Mochi, your first stanza starts out SO strongly. Is that the line this poem originated from? Because it's beautiful, full of motion, imagery, and meaning. The second follows very closely, continuing the physicality of the opening line. And suddenly it all gets away from you, or at least away from the place that my tastes appreciate.

You descend into cheaper imagery: hopping, riding on a comet. I liked the quiet reality of sitting on a bench (rings) and fishing for the stars. It seemed like something a real person could be doing in a life on earth, but just translated out into a vaster, more beautiful scene. That's probably why I'm so upset about the hopping and the catching.
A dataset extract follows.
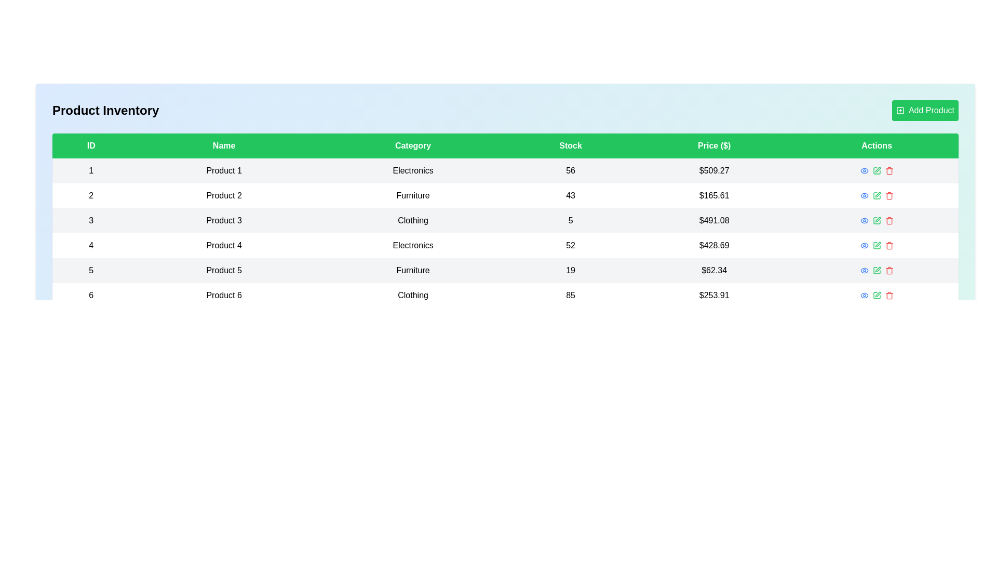 This screenshot has height=561, width=997. Describe the element at coordinates (888, 196) in the screenshot. I see `delete button for the product with ID 2` at that location.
It doesn't seem realistic anymore, in terms of the gestures. It'd get slightly better if you said you set up the moons of Jupiter for hopscotch and jumped on comets between them, but that's also a more childish image, that doesn't mesh with the way I'm feeling fishing.

The reason I don't like the second stanza is because laying back and watching the planets is something we can do from earth, really. Well, you know, not really. But could we do it any better from the moon? Because there's less atmosphere? That's actually a science question.

The other reason is you dismiss Mercury, Mars, Venus, and Neptune just by name. You name them, think that naming them is enough of a part in the poem, and then let them go, instead of appreciating something unique about them the way you did with Saturn.

I almost like what you did with the third stanza, but it's too explain-y. It's not wrapped up in anything poetic, and it looks too clearly at itself. It's like saying, "This poem is about stretching your imagination to wonder what it would feel like to be a human out in space." That continues to the last stanza, but the last stanza goes even further away from the point, so it's even worse, at least in my vision of the poem.

Of course, this is all with the understanding that my vision of the poem is as something emerging from the first line. My suggestion is focusing on quiet, graceful actions that blend real actions on earth with the celestial scene, not falling into absurdity just because it's space, BUT you might find that what you actually need to do is just change up that first line so it fits with the rest like you wanted it to.

Anyway, if you have questions or comments, PM or wall post me, please.

Good luck, and keep writing!




Mochi says...


I ran out of steam after the second stanza I guess you could tell xD I felt like I needed to end it because as a single stanza it felt weird.